Return each of the following entries word for word, with every line unchanged.

-- begin RECORDS FOR THIS TASK --

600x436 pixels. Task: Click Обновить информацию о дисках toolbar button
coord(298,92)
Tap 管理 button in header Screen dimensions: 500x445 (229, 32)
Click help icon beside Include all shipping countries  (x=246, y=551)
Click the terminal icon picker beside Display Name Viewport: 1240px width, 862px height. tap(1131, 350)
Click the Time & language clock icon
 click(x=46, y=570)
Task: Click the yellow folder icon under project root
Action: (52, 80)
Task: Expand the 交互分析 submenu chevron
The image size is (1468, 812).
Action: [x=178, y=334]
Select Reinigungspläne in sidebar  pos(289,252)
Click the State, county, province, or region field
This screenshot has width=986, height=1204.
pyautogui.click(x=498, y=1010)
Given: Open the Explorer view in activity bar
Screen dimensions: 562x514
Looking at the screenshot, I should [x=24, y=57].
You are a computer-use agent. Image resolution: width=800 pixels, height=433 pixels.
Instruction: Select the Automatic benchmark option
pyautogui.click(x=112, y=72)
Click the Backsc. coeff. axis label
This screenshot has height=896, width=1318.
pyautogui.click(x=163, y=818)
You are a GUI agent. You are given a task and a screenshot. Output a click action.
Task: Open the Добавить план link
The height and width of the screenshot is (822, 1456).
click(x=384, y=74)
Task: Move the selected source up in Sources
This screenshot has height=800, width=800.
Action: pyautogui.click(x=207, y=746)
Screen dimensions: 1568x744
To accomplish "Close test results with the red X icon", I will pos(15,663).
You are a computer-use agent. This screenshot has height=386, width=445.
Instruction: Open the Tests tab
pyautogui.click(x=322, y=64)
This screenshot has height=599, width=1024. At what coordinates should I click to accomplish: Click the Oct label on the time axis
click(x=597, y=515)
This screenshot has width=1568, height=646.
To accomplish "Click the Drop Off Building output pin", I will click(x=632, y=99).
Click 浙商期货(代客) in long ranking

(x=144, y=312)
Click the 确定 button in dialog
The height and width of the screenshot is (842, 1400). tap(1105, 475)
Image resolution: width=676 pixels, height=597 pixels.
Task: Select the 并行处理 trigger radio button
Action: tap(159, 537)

-- end RECORDS FOR THIS TASK --

◆ RESULT ◆
600x436 pixels. Task: Click Обновить информацию о дисках toolbar button
coord(298,92)
Tap 管理 button in header Screen dimensions: 500x445 (229, 32)
Click help icon beside Include all shipping countries  (x=246, y=551)
Click the terminal icon picker beside Display Name Viewport: 1240px width, 862px height. tap(1131, 350)
Click the Time & language clock icon
 click(x=46, y=570)
Task: Click the yellow folder icon under project root
Action: (52, 80)
Task: Expand the 交互分析 submenu chevron
The image size is (1468, 812).
Action: [x=178, y=334]
Select Reinigungspläne in sidebar  pos(289,252)
Click the State, county, province, or region field
This screenshot has width=986, height=1204.
pyautogui.click(x=498, y=1010)
Given: Open the Explorer view in activity bar
Screen dimensions: 562x514
Looking at the screenshot, I should [x=24, y=57].
You are a computer-use agent. Image resolution: width=800 pixels, height=433 pixels.
Instruction: Select the Automatic benchmark option
pyautogui.click(x=112, y=72)
Click the Backsc. coeff. axis label
This screenshot has height=896, width=1318.
pyautogui.click(x=163, y=818)
You are a GUI agent. You are given a task and a screenshot. Output a click action.
Task: Open the Добавить план link
The height and width of the screenshot is (822, 1456).
click(x=384, y=74)
Task: Move the selected source up in Sources
This screenshot has height=800, width=800.
Action: pyautogui.click(x=207, y=746)
Screen dimensions: 1568x744
To accomplish "Close test results with the red X icon", I will pos(15,663).
You are a computer-use agent. This screenshot has height=386, width=445.
Instruction: Open the Tests tab
pyautogui.click(x=322, y=64)
This screenshot has height=599, width=1024. At what coordinates should I click to accomplish: Click the Oct label on the time axis
click(x=597, y=515)
This screenshot has width=1568, height=646.
To accomplish "Click the Drop Off Building output pin", I will click(x=632, y=99).
Click 浙商期货(代客) in long ranking

(x=144, y=312)
Click the 确定 button in dialog
The height and width of the screenshot is (842, 1400). tap(1105, 475)
Image resolution: width=676 pixels, height=597 pixels.
Task: Select the 并行处理 trigger radio button
Action: tap(159, 537)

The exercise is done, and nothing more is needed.